Legislation to repeal, replace, or repair Obamacare has stalled in Congress, but the Trump administration has launched regulatory efforts to transform the federal government’s role in the healthcare industry.
Last week, the Department of Health and Human Services published an online summary of the how the Trump administration is crafting its regulatory approach to the Patient Protection and Affordable Care Act until the law can be changed.
“This is the first shot. It may be the only shot, but they are outlining several things that they are going to do with what they consider to be their regulatory power,” says Merrill Matthews, PhD, resident scholar at the Irving, TX-based Institute for Policy Innovation.
Providing more flexibility to states in the implementation of reforms and running the Medicaid program are apparently top priorities for Secretary of Health and Human Services Tom Price and Administrator of the Centers for Medicare & Medicaid Services Seema Verma, he says.
“They are going to try to be as flexible as they can possibly be under the law—even to the point where they might get challenged in court.”

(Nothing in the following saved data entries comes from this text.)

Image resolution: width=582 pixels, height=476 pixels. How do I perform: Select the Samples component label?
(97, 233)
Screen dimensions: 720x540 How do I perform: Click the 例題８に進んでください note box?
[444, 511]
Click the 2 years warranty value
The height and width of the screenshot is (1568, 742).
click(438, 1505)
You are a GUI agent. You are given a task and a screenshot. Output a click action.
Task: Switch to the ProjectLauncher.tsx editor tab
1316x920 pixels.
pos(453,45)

HHS highlights five regulatory focal points:
- Backing state-driven Medicaid reforms, including increased cost-sharing for patients
- Supporting state innovation such as initiatives designed to strengthen the individual insurance market
- Allowing patients to keep pre-PPACA health plans without facing penalties
- Easing insurer preparation for the HIX market in 2018 such as extending health-plan filing deadlines
- Changing health-plan requirements on the PPACA exchanges to lower premiums such as allowing insurance carriers to offer skimpier coverage and narrower provider networks.
The five points suggest that the Trump administration will have a new regulatory approach to fostering the shift from fee-for-service care models to value-based models, Matthews says.

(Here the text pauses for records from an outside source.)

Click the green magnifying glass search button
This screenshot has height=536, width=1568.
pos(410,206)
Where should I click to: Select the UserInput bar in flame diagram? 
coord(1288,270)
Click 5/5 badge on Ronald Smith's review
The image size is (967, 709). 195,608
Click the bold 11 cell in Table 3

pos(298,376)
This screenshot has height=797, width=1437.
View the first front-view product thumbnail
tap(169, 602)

“One of the things [the Obama administration tried] to do is put in guidelines that you have to comply with to show you are doing better care rather than more care, and you get more money if you are doing what the government says you ought to be doing, and less money if you don’t.”
“That creates a real problem for the medical system because most doctors feel they are providing very good care—the best care that they can provide—without the government telling them they have to do this as opposed to that,” he says.
While the Trump administration and GOP members of Congress are unlikely to abandon value-based care models, Price will likely end mandatory participation in new value-based payment programs, says Michael Adelberg, principal at the Minneapolis-based law firm Faegre Baker Daniels.
“In general, Republicans like value-based models and most are happy to see them move forward; but the Secretary’s previous comments suggest he doesn’t like when providers are forced into these models,” Adelberg says.
‘Experimenting in Medicaid’
Until President Trump and the GOP-controlled Congress pass new healthcare legislation, Republican zeal to curb costs in the Medicaid program will be channeled through HHS and CMS.
“They will try to give the states a great deal more flexibility in seeking and receiving waivers to federal rules,” says Adelberg, who served in leadership roles at CMS for 15 years, working in the Medicare, Medicaid, and PPACA Marketplace programs. The last title he held at CMS was director of insurance programs/acting director of exchange policy and operations.